Thank you for the report and detailed investigation into the issue.
It’s definitely a good idea to make the better quality renders easier to achieve for the SDK users.

We have just implemented a change to how the FastNavPlugin reverts from the temporary “low quality” settings back to “high quality” (or “regular”) settings.
As you had noticed, the switch used to depend on the defaultScaleCanvasResolutionFactor constructor parameter, which - if not aligned with the Canvas::resolutionScale - would “override” it, and so required extra effort and knowledge to keep in line.
On top of that, in an absence of defaultScaleCanvasResolutionFactor, the FastNavPlugin would default to 1.0.
The current change, as implemented by a PR at #1760, and already merged to the master branch, changes the “revert” value to use in an absence of defaultScaleCanvasResolutionFactor to the original resolutionScale of the Canvas, which we think might be closer to users' expectations.
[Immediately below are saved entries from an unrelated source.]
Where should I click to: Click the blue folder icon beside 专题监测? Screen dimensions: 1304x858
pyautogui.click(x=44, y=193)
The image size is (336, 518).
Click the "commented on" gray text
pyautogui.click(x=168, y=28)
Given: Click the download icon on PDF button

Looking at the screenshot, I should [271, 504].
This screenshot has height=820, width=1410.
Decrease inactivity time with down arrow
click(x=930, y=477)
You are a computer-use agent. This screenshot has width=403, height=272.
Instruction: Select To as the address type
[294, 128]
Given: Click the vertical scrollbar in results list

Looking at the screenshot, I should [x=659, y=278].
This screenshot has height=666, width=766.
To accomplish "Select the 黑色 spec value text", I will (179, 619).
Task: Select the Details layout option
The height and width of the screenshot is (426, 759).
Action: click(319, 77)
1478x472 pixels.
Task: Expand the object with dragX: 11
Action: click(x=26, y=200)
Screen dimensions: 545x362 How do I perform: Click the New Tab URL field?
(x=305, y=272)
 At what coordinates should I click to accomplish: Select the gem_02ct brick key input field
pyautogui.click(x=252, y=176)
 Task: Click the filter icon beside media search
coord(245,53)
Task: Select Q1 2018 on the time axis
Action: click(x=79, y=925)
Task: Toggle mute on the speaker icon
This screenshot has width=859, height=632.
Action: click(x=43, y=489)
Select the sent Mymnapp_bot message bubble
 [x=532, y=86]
What this change does not do however, is it doesn’t change the default value of Canvas::resolutionScale.
Such a change of a default is not inconsequential to the users, and we’ll have to internally discuss and consider its potential impact.
For the time being then, with this current change, the SDK still requires setting Canvas::resolutionScale if different than current 1.0 default, but this value is retained by FastNavPlugin, as long as not overwritten by defaultScaleCanvasResolutionFactor.

The change will be included in an upcoming release, looking forward to your feedback.